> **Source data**
########

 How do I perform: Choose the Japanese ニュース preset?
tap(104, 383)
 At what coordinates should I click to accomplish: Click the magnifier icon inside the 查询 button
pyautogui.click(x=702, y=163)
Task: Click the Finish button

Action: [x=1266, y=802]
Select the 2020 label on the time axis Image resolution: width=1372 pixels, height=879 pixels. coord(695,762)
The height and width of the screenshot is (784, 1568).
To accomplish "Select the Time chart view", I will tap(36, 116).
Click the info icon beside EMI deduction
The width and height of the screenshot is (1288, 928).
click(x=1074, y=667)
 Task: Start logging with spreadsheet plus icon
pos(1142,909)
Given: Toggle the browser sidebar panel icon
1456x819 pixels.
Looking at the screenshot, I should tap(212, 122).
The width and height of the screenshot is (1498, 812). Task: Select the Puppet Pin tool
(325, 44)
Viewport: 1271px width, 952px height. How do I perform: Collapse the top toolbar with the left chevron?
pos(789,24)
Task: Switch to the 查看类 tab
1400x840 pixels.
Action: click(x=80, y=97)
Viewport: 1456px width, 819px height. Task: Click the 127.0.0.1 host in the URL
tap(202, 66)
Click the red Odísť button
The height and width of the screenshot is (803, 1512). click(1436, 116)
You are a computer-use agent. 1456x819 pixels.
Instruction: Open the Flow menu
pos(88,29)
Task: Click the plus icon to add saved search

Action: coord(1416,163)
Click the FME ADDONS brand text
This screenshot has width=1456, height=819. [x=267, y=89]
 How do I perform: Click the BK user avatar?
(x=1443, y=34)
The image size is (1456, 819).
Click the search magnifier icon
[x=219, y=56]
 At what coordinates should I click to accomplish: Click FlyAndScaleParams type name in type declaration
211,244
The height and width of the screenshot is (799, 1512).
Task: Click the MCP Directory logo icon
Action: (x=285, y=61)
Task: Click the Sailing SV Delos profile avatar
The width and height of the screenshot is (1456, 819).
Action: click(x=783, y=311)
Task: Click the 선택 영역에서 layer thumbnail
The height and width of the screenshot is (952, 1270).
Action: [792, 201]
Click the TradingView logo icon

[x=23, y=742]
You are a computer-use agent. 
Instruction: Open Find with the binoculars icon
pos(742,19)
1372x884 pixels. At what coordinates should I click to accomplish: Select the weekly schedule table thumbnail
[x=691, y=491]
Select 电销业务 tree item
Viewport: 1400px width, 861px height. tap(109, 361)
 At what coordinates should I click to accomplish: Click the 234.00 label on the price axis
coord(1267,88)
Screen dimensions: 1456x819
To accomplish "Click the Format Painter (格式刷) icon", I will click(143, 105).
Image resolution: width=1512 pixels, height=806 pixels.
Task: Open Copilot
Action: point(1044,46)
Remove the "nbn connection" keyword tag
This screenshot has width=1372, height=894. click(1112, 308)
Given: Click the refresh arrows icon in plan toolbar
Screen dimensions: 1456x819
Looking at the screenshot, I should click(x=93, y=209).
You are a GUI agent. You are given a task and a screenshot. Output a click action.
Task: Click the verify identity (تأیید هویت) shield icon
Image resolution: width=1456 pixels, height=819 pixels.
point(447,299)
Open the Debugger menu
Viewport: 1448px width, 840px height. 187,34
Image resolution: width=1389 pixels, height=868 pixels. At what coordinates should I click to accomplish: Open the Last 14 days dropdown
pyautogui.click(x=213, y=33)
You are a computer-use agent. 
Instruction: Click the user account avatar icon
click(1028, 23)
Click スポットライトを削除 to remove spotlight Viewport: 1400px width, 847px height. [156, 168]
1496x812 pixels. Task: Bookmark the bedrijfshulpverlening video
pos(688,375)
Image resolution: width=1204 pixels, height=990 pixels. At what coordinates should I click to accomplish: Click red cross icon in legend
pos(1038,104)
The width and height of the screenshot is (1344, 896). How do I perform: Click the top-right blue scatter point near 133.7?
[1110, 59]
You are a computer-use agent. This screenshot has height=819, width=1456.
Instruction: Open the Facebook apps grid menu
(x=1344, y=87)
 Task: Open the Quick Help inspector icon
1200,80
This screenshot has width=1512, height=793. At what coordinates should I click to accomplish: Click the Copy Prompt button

########

> **Task objective**
Taking the entries above, restate exactly those lines that fall between the line with "Given: Toggle the browser sidebar panel icon" and the line with "Task: Click the Sailing", keeping both of those lines too.

> **Result**
Given: Toggle the browser sidebar panel icon
1456x819 pixels.
Looking at the screenshot, I should tap(212, 122).
The width and height of the screenshot is (1498, 812). Task: Select the Puppet Pin tool
(325, 44)
Viewport: 1271px width, 952px height. How do I perform: Collapse the top toolbar with the left chevron?
pos(789,24)
Task: Switch to the 查看类 tab
1400x840 pixels.
Action: click(x=80, y=97)
Viewport: 1456px width, 819px height. Task: Click the 127.0.0.1 host in the URL
tap(202, 66)
Click the red Odísť button
The height and width of the screenshot is (803, 1512). click(1436, 116)
You are a computer-use agent. 1456x819 pixels.
Instruction: Open the Flow menu
pos(88,29)
Task: Click the plus icon to add saved search

Action: coord(1416,163)
Click the FME ADDONS brand text
This screenshot has width=1456, height=819. [x=267, y=89]
 How do I perform: Click the BK user avatar?
(x=1443, y=34)
The image size is (1456, 819).
Click the search magnifier icon
[x=219, y=56]
 At what coordinates should I click to accomplish: Click FlyAndScaleParams type name in type declaration
211,244
The height and width of the screenshot is (799, 1512).
Task: Click the MCP Directory logo icon
Action: (x=285, y=61)
Task: Click the Sailing SV Delos profile avatar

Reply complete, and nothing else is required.